Het staat het Dagelijks bestuur wederom vrij om op de in artikel 5 genoemde hoofdregel uitzonderingen te formuleren. Wanneer het Dagelijks bestuur hier voor kiest, dan gaat het Dagelijks

 

5 Zie CRvB 24 juli 2007, LJN: BB0561.

 

bestuur aldus de reikwijdte van de kwijtscheldingsregeling volledig beperken voor bepaalde typen schulden. Gangbare volledige beperkingen van de kwijtscheldingsregeling zijn:

  • 1.

    schulden die het gevolg zijn van een eerder verstrekte geldlening;

  • 2.

    schulden die gedekt zijn door een zakelijk recht zoals pand of hypotheek; en

  • 3.

    andersoortige schulden die zijn ontstaan als gevolg van enig verwijtbaar gedrag van een schuldenaar, niet zijnde vorderingen vanwege schenden van de inlichtingenplicht. Denk hierbij bijvoorbeeld aan boetes. De terugvorderingplicht geldt immers enkel voor de onterecht verstrekte uitkering in verband met schending inlichtingenplicht, niet voor de ermee samenhangende boete.

Daarnaast kan het Dagelijks bestuur tevens gronden benoemen op basis waarvan zij een eerder verleende kwijtschelding intrekt. In dit kader kan worden gedacht aan een bepaling waarbij een eerder op basis van artikel 5 verleende kwijtschelding wordt ingetrokken indien later blijkt dat deze intrekking is gebaseerd op onjuiste of onvolledige gegevens door toedoen van belanghebbende.

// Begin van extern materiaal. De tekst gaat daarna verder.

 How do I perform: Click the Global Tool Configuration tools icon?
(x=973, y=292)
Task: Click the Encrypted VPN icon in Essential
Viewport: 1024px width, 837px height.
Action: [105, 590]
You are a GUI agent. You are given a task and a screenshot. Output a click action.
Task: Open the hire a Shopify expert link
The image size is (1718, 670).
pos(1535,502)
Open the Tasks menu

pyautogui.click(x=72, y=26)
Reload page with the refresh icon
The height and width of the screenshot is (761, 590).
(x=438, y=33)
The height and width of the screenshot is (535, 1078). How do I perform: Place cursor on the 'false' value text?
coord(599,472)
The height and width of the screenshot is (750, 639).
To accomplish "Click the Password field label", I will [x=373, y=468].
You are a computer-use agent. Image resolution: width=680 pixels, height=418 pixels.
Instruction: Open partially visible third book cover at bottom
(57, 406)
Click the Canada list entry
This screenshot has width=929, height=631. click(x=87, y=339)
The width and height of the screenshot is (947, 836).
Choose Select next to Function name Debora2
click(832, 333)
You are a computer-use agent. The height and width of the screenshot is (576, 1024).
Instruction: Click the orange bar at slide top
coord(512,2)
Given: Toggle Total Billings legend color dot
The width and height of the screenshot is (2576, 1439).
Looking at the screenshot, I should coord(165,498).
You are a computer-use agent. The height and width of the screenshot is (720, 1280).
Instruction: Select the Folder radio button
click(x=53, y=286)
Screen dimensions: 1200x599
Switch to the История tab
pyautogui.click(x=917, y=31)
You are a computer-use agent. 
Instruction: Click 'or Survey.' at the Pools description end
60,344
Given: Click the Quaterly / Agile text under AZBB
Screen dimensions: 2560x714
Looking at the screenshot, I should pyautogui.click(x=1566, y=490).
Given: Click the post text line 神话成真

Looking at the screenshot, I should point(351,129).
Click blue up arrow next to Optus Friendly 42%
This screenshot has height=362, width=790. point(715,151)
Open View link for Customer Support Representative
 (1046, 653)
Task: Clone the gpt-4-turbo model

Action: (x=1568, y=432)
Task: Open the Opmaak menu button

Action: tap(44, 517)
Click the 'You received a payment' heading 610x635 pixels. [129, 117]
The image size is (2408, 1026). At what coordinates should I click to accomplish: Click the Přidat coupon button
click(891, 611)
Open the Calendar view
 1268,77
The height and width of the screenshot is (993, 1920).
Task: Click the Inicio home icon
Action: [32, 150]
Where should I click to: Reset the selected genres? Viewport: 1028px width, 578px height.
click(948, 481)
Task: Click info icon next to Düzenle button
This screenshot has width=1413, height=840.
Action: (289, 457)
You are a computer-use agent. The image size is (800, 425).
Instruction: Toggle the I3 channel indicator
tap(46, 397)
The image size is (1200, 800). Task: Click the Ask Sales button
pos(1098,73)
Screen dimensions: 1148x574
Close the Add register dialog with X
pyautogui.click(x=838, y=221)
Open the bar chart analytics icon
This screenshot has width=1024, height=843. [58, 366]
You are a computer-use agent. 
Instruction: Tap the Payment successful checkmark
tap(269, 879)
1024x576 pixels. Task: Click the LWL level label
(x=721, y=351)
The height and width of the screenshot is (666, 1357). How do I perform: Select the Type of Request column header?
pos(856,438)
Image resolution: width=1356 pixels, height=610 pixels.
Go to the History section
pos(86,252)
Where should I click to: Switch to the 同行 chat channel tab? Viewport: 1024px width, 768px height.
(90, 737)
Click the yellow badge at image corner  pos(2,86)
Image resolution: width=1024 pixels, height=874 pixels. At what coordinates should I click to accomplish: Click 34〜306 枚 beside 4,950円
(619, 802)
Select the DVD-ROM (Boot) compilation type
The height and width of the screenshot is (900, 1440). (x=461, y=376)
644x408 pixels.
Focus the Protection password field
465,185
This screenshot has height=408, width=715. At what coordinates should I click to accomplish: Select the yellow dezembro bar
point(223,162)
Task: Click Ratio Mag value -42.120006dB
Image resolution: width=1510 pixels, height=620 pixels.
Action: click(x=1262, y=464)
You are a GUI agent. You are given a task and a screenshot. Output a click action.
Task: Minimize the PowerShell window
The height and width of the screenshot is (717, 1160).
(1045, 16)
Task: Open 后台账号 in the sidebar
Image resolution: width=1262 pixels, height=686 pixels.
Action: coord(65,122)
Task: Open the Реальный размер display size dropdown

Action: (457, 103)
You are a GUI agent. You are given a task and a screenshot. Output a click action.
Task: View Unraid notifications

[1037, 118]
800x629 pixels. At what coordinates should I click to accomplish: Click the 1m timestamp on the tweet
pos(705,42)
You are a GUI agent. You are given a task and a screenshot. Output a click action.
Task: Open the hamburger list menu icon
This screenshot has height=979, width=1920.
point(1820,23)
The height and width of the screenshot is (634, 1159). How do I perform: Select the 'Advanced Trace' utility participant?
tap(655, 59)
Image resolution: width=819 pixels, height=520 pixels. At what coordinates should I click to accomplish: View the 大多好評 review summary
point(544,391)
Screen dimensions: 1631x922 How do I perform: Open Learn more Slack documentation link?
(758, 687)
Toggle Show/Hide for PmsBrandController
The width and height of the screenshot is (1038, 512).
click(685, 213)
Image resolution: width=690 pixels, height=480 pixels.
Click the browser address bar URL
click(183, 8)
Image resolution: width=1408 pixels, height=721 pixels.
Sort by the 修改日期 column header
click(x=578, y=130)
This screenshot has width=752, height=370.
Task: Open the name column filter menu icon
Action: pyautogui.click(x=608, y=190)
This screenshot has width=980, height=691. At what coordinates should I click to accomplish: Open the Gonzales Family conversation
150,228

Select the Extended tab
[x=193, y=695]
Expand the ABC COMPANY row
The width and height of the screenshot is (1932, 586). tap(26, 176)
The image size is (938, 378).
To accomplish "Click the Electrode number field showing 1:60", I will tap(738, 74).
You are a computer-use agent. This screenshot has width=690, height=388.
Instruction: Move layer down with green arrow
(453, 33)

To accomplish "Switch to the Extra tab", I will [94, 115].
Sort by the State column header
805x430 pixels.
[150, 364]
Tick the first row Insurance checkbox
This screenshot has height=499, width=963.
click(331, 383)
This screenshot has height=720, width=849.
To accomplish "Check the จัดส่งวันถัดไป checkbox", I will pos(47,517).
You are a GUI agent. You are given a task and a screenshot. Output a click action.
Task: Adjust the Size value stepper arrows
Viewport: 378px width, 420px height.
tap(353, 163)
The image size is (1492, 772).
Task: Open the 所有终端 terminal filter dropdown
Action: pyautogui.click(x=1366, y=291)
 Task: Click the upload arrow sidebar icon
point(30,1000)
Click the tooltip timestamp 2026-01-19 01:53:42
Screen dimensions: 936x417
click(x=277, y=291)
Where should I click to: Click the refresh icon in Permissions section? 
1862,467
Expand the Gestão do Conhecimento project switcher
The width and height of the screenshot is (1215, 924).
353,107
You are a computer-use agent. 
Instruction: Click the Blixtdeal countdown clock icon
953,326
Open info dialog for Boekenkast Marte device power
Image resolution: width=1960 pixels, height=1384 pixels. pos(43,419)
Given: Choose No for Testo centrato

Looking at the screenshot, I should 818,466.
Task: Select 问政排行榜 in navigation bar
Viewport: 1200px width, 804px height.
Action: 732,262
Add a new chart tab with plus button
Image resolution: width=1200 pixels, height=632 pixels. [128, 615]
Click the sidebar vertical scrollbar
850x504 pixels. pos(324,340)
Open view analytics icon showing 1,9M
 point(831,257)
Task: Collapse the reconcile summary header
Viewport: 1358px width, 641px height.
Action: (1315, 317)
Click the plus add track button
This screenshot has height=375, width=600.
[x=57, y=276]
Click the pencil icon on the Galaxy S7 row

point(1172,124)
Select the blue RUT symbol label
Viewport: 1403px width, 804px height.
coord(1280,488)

Paragraaf 2.2 Kwijtschelding in verband met kruimelbedragen

Artikel 7. Kruimelbedragen

Om doelmatigheidsredenen, ziet het Dagelijks bestuur af van het nemen van een terugvorderingsbesluit indien de terug te vorderen uitkering een bedrag van € 125,00 op netto basis per kalenderjaar niet te boven gaat.

Het bovenstaande geldt niet t.a.v. vorderingen ontstaan door het schenden van de inlichtingenplicht.

Paragraaf 2.3 Schuldregeling

Artikel 8. Geheel of gedeeltelijk afzien van terugvordering bij schulden

In dit artikel geeft het Dagelijks bestuur aan onder welke voorwaarden medewerking wordt verleend aan een eventuele schuldregeling. Dat zijn:

  • 1.

    de vaststelling dat op gronden van redelijkheid en billijkheid van de schuldenaar niet langer gevergd kan worden dat hij de schuld (volledig) voldoet; dan wel

  • 2.

    de vaststelling dat wanneer het Dagelijks bestuur bij de aanwezigheid van meerdere schuldeisers vasthoudt aan zijn eigen vordering c.q. vorderingen, een schuldregeling niet tot stand komt; en

  • 3.

    de bijkomende voorwaarde dat de vordering van het Dagelijks bestuur wel naar evenredigheid zal worden voldaan.

2e lid onderdeel a schuldregeling bij fraudeschulden en boetes

Tot 1 januari 2016 was het op grond van artikel 60c van de Participatiewet niet toegestaan medewerking te verlenen aan de totstandkoming van een schuldregeling indien het een na 1 januari 2013 ontstane vordering vanwege het schenden van de inlichtingenplicht betreft of de daarmee samenhangende boete betrof.

Per 1 januari 2016 is artikel 60c gewijzigd.

Aan het artikel is een zinsnede toegevoegd: "voor zover deze medewerking leidt tot gehele of gedeeltelijke kwijtschelding van deze vordering".

 

Met deze toevoeging wil de wetgever misverstanden voorkomen en duidelijk maken dat medewerking aan een schuldregeling ten aanzien van zo'n bijstandsvordering wel mogelijk is wanneer de vordering niet voor het geheel of een deel wordt kwijtgescholden maar bijvoorbeeld tijdelijk wordt opgeschort of wanneer gedurende de schuldregeling gedeeltelijke betaling plaatsvindt en na afloop van de regeling het resterende bedrag van de vordering dient te worden betaald.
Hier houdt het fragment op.